Google Analytics is a great tool not only for beginners but also for advanced users. Over time, Google is doing a lot for developing better usability and functionality. It is always very difficult to create one tool that will suit all. The reasons are very simple – each person or company has different goals and needs.
I like very much the Google Analytics interface that has changed greatly over the last few years and has been united with other products from Google like Google Tag Manager or Google Data Studio. So, in my view, GA is doing great in terms of usability. Although, if you are growing in maturity and want to automate certain things, Google Analytics has its limitations.
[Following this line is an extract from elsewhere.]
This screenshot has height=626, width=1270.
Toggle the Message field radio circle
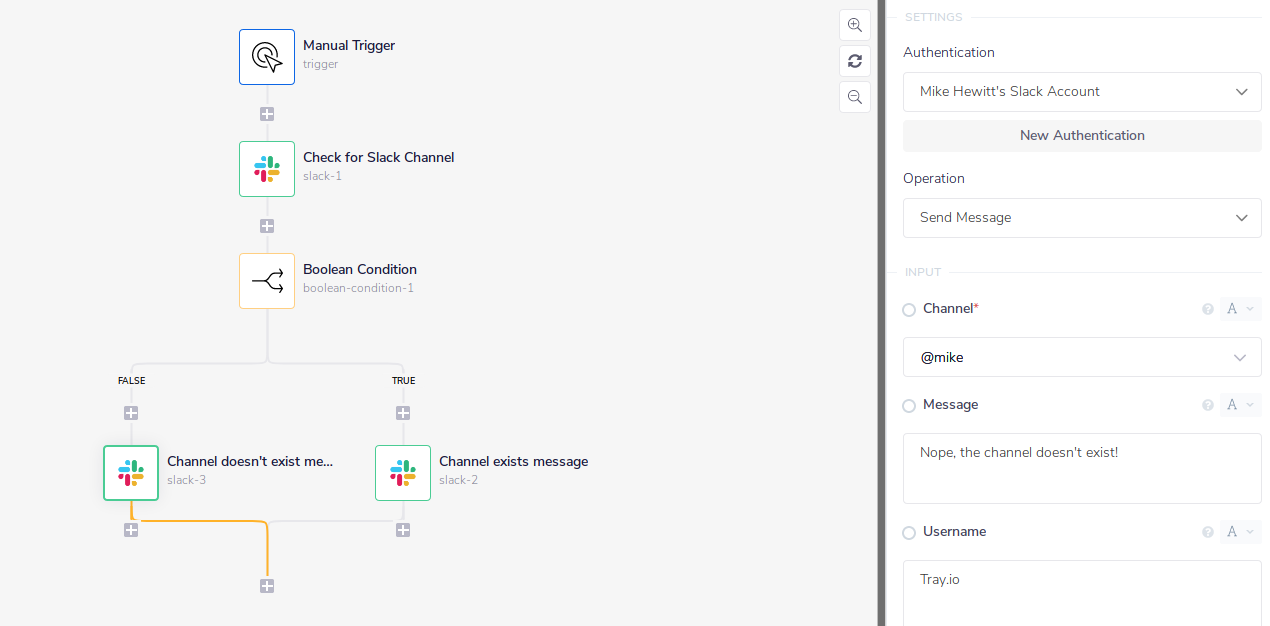909,406
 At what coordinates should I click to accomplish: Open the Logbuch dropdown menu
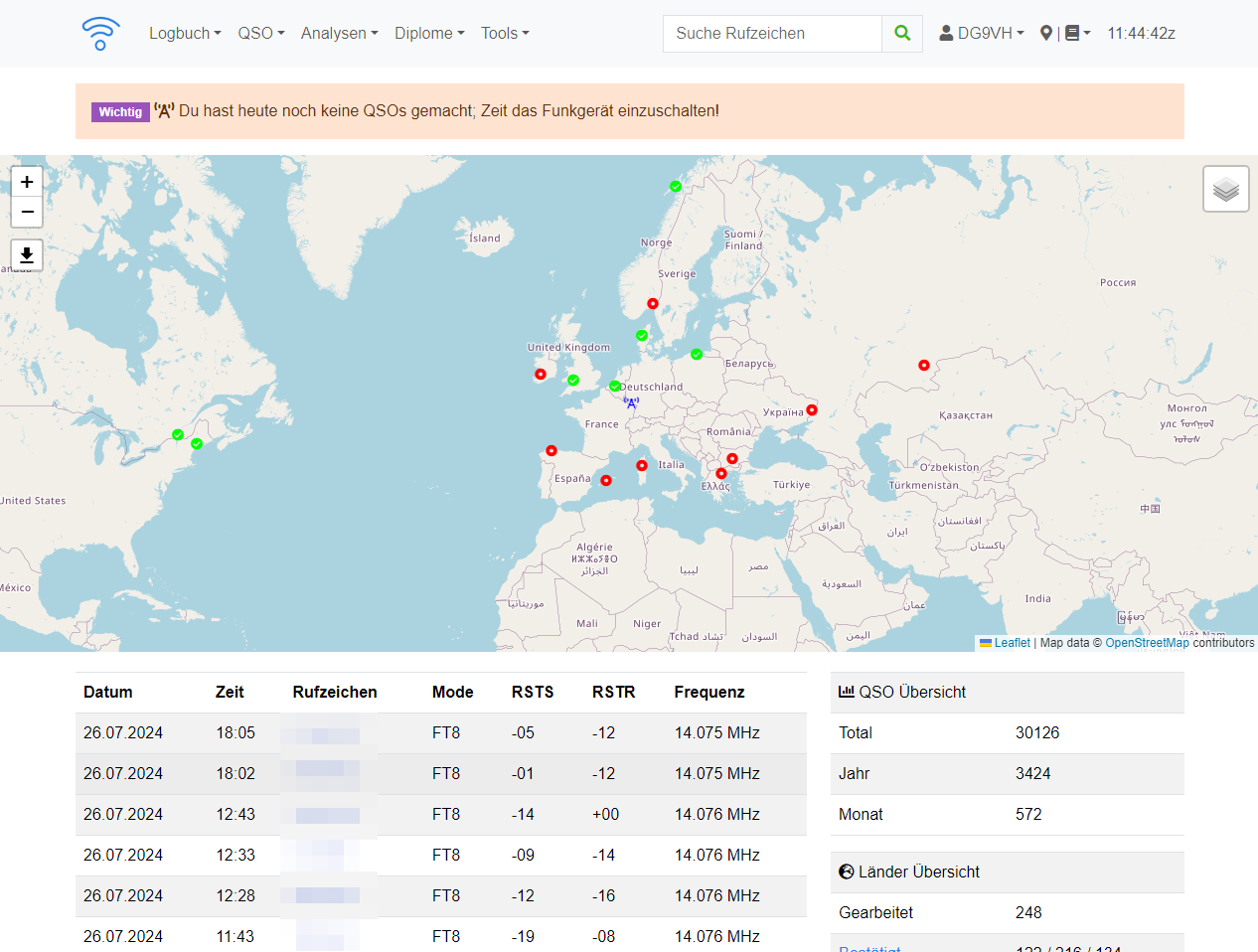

Likewise, advanced statistical analysis or detection of anomalies can not be done directly in Google Analytics. Therefore, clever people from Google have created an API where you can pull your data out of Google Analytics. In my article, I will focus on how to do this through R Programming, especially in RStudio.
What is R Programming
R is the programming language developed by Ross Ihaka and Robert Gentleman in 1993. R has an extensive catalogue of statistical and graphical methods that you simply cannot find in Google Analytics. It includes a machine learning algorithm, a linear regression, a time series, a statistical deduction, anomalies detection and many other uses. R is not only an academic tool. Many large companies use R Programming language, including Uber, Google, Airbnb, Facebook and so on. Nowadays, R Programming is one of the leaders in data analytics and statistics.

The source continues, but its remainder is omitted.